*QUOTED PASSAGE:*

#####

Friday 26 April 2013

Elan tees up deals as sales of prized drug rise sharply

By Padraic Halpin

DUBLIN (Reuters) - Irish drugmaker Elan Corp said it is teeing up a number of deals under a plan to reshape the company through acquisitions and stave off a bid from investment firm Royalty Pharma.

Elan, involved in a convoluted takeover saga with Royalty for the past two months, had on Monday rejected a reduced $11.25 per share bid from Royalty, saying it grossly undervalued its prospects.

The Dublin-based company also said on Wednesday that sales of Tysabri, the multiple sclerosis drug whose royalty stream Royalty wants to get its hands on through its bid, rose by 14 percent year-on-year to $456 million in the first quarter.

While shareholders wait to see if Royalty values lucrative revenue tied to the blockbuster drug enough to come back with a higher bid, Elan indicated how it plans to spend the $2 billion it has at its disposal.

Chief Executive Kelly Martin reiterated the company would seek to diversify away from its neurological focus and that some of its initial deals would be immediately accretive to earnings, with others likely to be investments in experimental treatments.

"When the market hears from us about the first phase of re-allocation, it should look for a collection of different things, not just one big transaction," Martin told an analyst call.

"There clearly are some interesting commercial pieces of the equation that we would like to add, one of the things we want to do is make sure the P&L (profit and loss) continues to be robust and grows," Martin added.

"That would imply directly that commercial activities would be part of the equation, but we want to maintain a balance, there are some interesting late-stage clinical assets that from a risk/reward point of view would be interesting investments."

SPENDING PLANS

Martin said he would not put any specific timeline on when phase one of Elan's acquisition plan would be unveiled, but said Royalty's bid would not preclude it from doing so as soon as the package is ready.

#####

[Recorded data]
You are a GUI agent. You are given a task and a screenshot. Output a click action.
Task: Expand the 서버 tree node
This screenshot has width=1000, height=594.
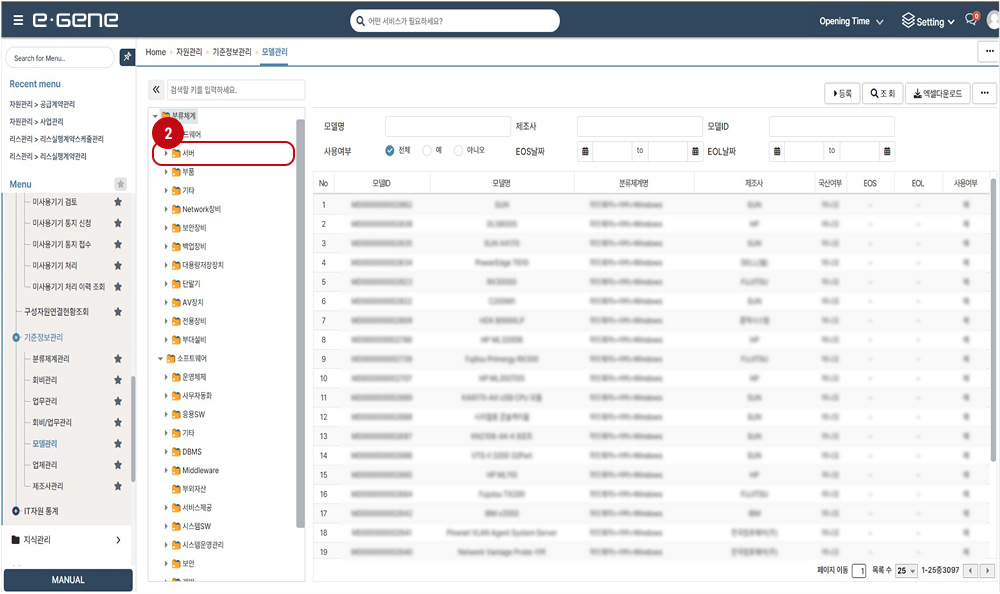pos(166,153)
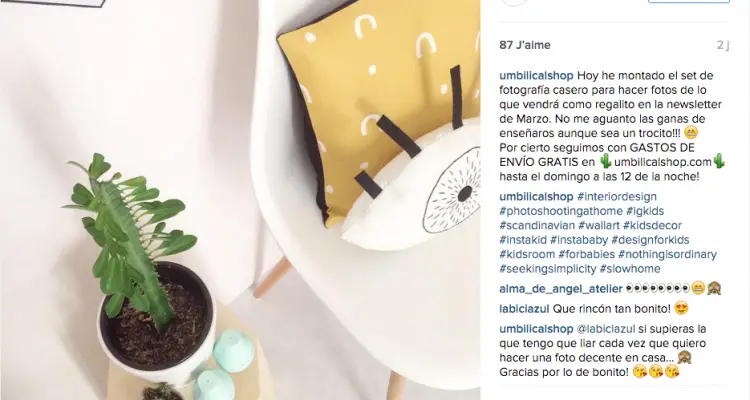Open the #nothingisordinary hashtag
This screenshot has width=750, height=400.
667,254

#####

*APPLY WHAT YOU READ:*
1. Decide whether each statement agrees with the article about Elan, answering yes or no and quoting the deciding words: (a) Elan turned down a bid of $11.25 per share from Royalty on Monday; (b) first-quarter Tysabri sales rose 14 percent year-on-year to $456 million; (c) Martin set a specific timeline for unveiling phase one of the acquisition plan.
2. Output the part of the article about Elan that opens with the words containing "Elan tees up" and closes with "the first quarter.".

*RESULTS OF THE EXERCISE:*
1.
(a) Yes: "had on Monday rejected a reduced $11.25 per share bid from Royalty"
(b) Yes: "rose by 14 percent year-on-year to $456 million in the first quarter"
(c) No: "Martin said he would not put any specific timeline on when phase one of Elan's acquisition plan would be unveiled"

2.
Elan tees up deals as sales of prized drug rise sharply

By Padraic Halpin

DUBLIN (Reuters) - Irish drugmaker Elan Corp said it is teeing up a number of deals under a plan to reshape the company through acquisitions and stave off a bid from investment firm Royalty Pharma.

Elan, involved in a convoluted takeover saga with Royalty for the past two months, had on Monday rejected a reduced $11.25 per share bid from Royalty, saying it grossly undervalued its prospects.

The Dublin-based company also said on Wednesday that sales of Tysabri, the multiple sclerosis drug whose royalty stream Royalty wants to get its hands on through its bid, rose by 14 percent year-on-year to $456 million in the first quarter.